A comparison between the productivity of the evergreen needle pine(Pinus densiflora) and of the deciduous broad leaved oak(Quercus mongolica) stands, which is located near Choon-Chun city, Kangwon dist. have been established. The pine stand had a stand density of 938 trees per ha and oak stand had of 638 trees per ha. The diameter at breast height (D) and the height of tree (H) of each tree were measured in sample plot of 800$m^2$. Twelve standard sample trees chose from the sample area felled down, and then weighed the stem, branches and leaves separately, according to both the stratified clip technique and the stem analysis. The vertical distribution of photosynthetic system was arranged effectively for high productivity in the productive structure of both trees.
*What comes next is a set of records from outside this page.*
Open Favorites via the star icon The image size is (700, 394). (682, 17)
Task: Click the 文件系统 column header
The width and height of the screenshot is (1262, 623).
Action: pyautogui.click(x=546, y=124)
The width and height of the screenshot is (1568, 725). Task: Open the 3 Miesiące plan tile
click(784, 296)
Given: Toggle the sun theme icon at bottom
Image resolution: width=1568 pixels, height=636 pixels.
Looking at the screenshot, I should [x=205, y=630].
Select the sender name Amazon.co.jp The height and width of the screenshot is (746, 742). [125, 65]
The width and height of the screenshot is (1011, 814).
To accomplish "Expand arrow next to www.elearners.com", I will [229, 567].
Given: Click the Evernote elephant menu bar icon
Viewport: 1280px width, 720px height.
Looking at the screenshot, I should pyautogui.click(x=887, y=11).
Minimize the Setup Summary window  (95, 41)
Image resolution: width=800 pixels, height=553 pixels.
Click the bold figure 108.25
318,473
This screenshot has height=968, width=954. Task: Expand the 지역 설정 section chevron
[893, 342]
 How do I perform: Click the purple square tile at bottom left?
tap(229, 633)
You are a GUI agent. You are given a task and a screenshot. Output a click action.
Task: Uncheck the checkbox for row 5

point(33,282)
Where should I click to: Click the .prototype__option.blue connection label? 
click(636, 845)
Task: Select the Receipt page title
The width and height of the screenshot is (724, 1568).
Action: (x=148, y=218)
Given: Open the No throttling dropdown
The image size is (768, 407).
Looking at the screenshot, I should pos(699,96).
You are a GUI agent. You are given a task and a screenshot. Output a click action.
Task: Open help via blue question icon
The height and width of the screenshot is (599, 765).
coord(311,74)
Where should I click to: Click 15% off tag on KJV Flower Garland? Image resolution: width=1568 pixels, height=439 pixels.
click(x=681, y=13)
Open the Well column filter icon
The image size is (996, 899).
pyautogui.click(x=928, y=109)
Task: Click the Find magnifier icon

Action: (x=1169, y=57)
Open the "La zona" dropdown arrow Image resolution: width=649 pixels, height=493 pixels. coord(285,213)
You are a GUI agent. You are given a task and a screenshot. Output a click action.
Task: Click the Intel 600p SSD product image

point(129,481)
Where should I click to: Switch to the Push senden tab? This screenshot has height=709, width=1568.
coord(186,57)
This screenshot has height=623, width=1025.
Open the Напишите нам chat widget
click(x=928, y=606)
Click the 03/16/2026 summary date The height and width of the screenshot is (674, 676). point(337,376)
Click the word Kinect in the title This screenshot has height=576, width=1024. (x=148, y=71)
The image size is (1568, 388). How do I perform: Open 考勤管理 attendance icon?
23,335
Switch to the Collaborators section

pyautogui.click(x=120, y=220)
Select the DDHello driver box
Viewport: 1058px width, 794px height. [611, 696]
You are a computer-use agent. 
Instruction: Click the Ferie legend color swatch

The allometric relation between D2H and dry weight of stem (Ws), branches (Wb) and leaves (Wl) of pine were approximated by log Ws=0.6212 log D2H-0.5383 log Wb=0.4681 log D2H-0.7236 log Wl=0.2582 log D2H-5.1567 and those of oak were approximated by log Ws=0.5125 log D2H＋0.0231 log Wb=0.5125 log D2H-0.3755 log Wl=0.8721 log D2H-2.9710 From the above, the standing crops of pine and oak in the sample area were estimated to be as much as 38.83ton and 48.11 ton of dry matter, above ground, per ha, respectively. Annual net production as the sum of the biomass newly formed during one year was appraised at 12.66ton/ha.yr in pine stand and at 8.74 ton/ha.yr in oak. The reason of high productivity of pine stand compared with oak might be resulted from much more about 4 times of the amount of the photosynthetic system, but less non-photosynthetic one of pine than those of oak. To increase the productivity of the forest stands investigated it was necessary to make densly a stand density, to be abundant in the inorganic nutrients and to preserve much water in soil to conserve the litters.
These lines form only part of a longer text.